RECORD EXCERPTS:

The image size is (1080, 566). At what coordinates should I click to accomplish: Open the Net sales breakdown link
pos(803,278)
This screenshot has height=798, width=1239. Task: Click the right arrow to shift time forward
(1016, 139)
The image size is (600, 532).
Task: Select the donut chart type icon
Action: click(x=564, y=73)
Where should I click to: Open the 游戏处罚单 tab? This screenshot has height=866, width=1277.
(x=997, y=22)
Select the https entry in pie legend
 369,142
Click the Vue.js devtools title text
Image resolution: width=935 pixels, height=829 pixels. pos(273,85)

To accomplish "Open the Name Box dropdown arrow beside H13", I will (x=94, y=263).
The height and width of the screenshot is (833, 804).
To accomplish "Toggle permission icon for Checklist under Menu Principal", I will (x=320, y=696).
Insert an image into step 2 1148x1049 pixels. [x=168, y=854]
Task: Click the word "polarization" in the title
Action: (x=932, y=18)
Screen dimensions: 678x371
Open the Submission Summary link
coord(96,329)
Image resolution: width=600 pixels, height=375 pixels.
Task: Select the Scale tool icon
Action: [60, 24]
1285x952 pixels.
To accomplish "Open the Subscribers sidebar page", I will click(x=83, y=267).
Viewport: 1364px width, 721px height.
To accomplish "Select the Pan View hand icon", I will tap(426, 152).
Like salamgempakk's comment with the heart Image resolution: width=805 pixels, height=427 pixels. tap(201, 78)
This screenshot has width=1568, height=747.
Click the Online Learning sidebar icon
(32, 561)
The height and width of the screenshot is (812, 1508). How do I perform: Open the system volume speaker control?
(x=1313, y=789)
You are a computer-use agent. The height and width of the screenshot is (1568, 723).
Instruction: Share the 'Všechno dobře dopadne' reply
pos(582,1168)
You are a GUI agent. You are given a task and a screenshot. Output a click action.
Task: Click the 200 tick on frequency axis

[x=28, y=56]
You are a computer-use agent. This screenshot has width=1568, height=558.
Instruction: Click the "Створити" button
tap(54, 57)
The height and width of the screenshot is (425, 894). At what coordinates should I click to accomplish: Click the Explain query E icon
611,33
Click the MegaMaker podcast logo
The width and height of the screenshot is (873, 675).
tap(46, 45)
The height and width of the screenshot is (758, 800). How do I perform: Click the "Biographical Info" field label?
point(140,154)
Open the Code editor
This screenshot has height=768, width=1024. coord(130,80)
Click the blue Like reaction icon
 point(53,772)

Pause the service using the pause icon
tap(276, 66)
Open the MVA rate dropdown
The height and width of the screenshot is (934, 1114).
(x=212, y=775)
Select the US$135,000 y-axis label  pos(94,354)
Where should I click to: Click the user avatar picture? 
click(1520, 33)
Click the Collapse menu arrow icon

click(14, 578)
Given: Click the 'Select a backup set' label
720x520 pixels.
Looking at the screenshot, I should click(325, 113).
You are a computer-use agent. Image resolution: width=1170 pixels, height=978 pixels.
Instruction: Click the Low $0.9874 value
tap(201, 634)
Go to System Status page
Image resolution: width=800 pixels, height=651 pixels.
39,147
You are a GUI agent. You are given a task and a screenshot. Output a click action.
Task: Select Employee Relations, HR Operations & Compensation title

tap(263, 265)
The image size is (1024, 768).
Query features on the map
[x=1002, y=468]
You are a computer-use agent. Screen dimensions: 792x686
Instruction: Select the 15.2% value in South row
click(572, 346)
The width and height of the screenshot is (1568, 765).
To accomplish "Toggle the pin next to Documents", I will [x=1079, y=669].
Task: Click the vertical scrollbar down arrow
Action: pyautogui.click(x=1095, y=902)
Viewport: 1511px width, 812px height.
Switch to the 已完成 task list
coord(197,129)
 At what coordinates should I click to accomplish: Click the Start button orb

WORK TO COMPLETE:
Pull from the data each line where the string "Viewport" turns up.

EXERCISE ANSWER:
Viewport: 1364px width, 721px height.
Viewport: 1511px width, 812px height.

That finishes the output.